◆ **Trecho da página**:
+ + + + + + +

A cura do cego de Jericó é considerada um dos últimos milagres operados por Jesus, conforme registrado pelos evangelistas sinóticos. Pelo menos podemos afirmar isto quanto ao seu ministério pois, no momento da prisão do Senhor, o nosso Mestre ainda vai curar a orelha direita do servo do sumo sacerdote cortada pela espada de um de seus discípulos (Lc 22:49-51).

Como havia escrito no nosso último estudo bíblico aqui do blogue, quando os doze apóstolos não tinham ainda compreendido o sentido das palavras do Senhor quanto à sua morte e ressurreição (18:34), o episódio em comento da cura do cego de Jericó vem então ilustrar a falta de percepção daqueles discípulos. O autor sagrado do 3º Evangelho narra a ocorrência do milagre logo em seguida ao tal anúncio e a sequência dos fatos ali apresentados sempre serão importantes para que possamos construir uma adequada interpretação contextual das Escrituras. E esta é uma orientação hermenêutica que não desprezo.

Entretanto, vejo mais coisas interessantes nesta passagem de Lucas que podem ser observadas somente pela leitura dos versos acima. Prestemos a atenção no comportamento das multidões e do cego! Este, embora estivesse vivendo na mendicância por causa de sua deficiência física, não parecia conformar-se com aquele estado, querendo voltar a ver. O homem desejava saber as coisas que se passavam em sua volta e foi o que fez perguntando quando a multidão estava vindo pelo caminho de Jericó.

+ + + + + + +

◆ **Dados registrados**:
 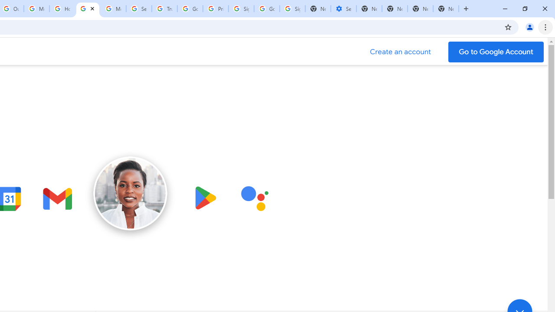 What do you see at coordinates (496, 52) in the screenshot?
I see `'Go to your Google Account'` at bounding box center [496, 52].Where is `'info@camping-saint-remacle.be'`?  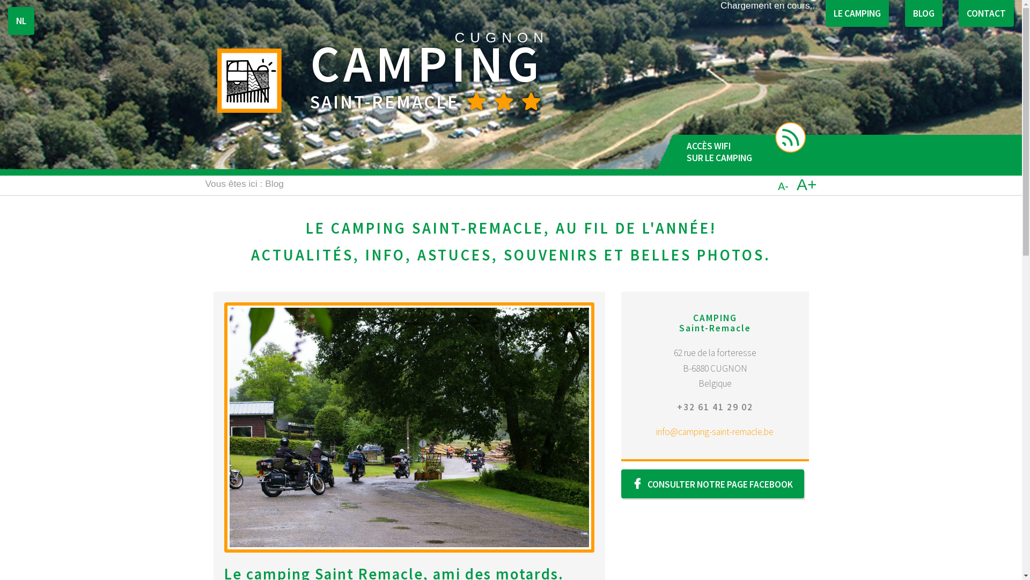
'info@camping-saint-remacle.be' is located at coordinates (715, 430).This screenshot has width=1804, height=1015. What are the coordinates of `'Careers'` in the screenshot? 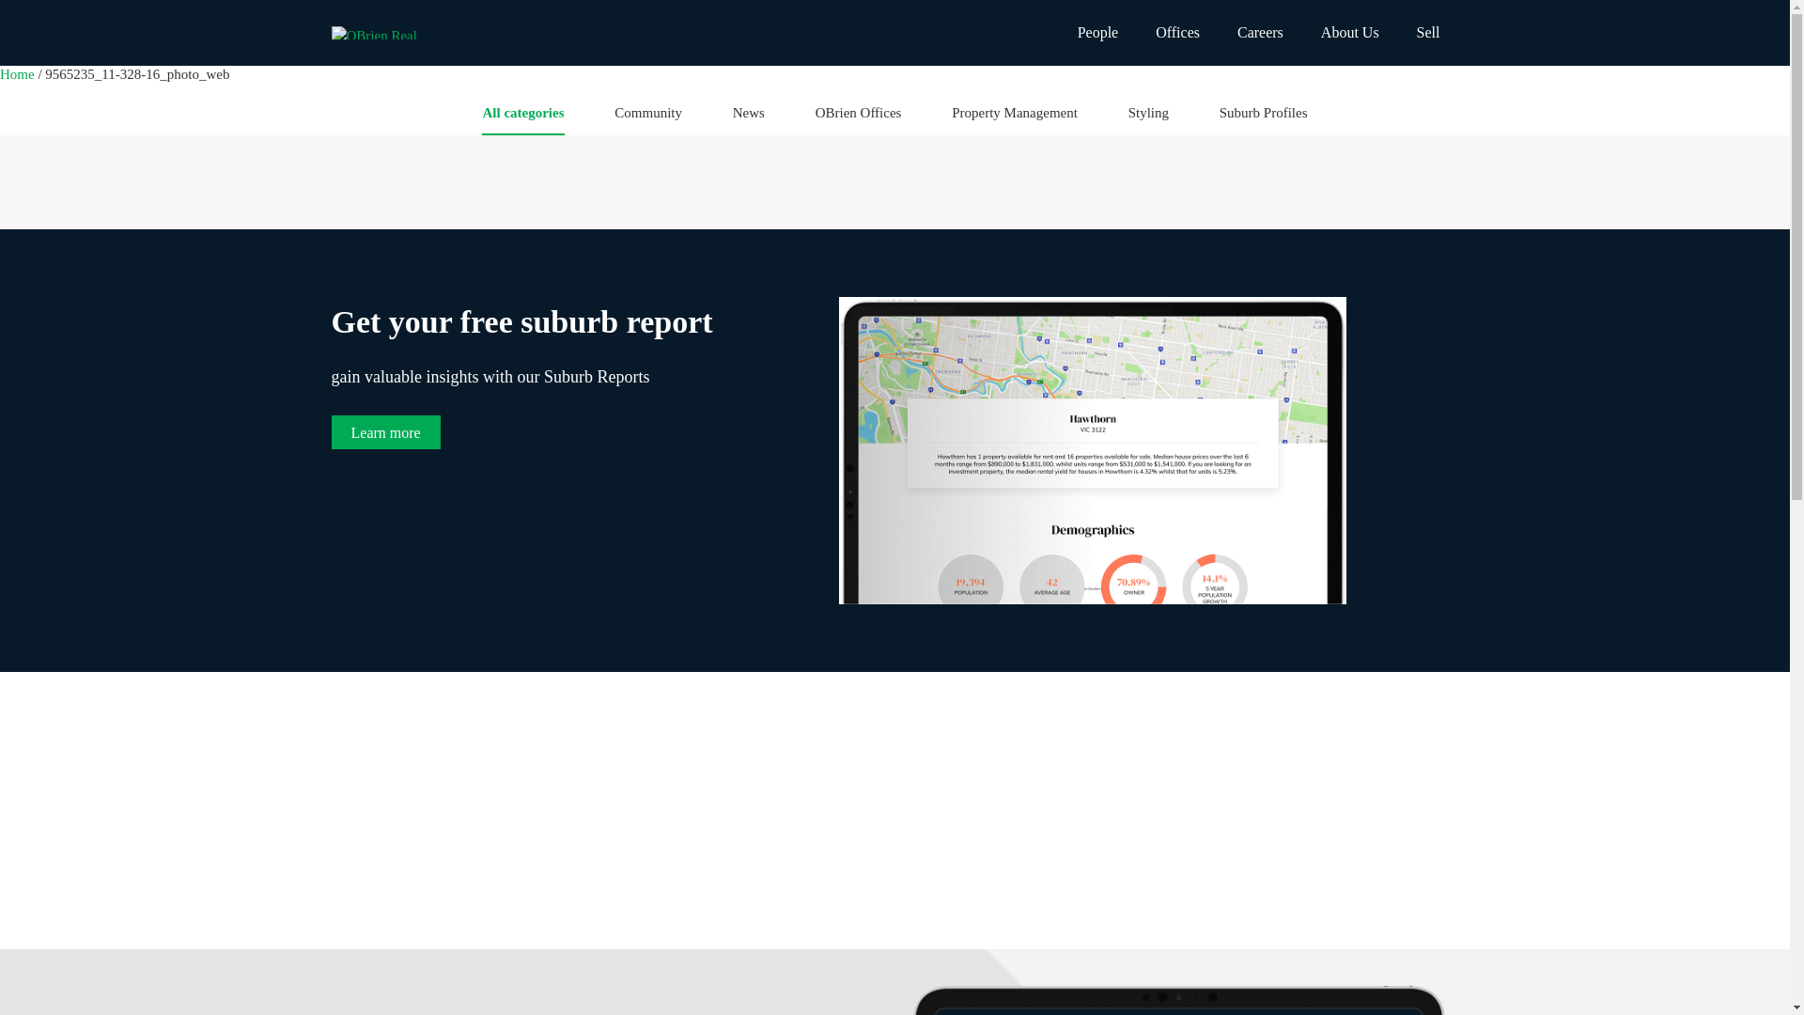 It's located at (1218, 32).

+ + + + + + +

◆ **Enunciado do exercício**: Retome o texto sobre a cura do cego de Jericó e dê continuidade a ele a partir da última frase.

◆ **A resposta**:
Os que lhe respondem dizem ser Jesus, o Nazareno, quem passava. Porém, para ele, o Mestre representava ser muito mais. O cego, mesmo sem enxergar fisicamente, compreendia algo acerca do Senhor que nem toda a multidão talvez fosse capaz de perceber. Apenas com a faculdade auditiva em funcionamento, ele já tinha sido suficientemente informado sobre quem seria o tal pregador de boas-novas vindo da pequena cidade de Nazaré, lá das roças da Galileia, chegando assim às próprias conclusões de que se trataria do sucessor de Davi, o tipo de Messias esperado pelo povo judeu.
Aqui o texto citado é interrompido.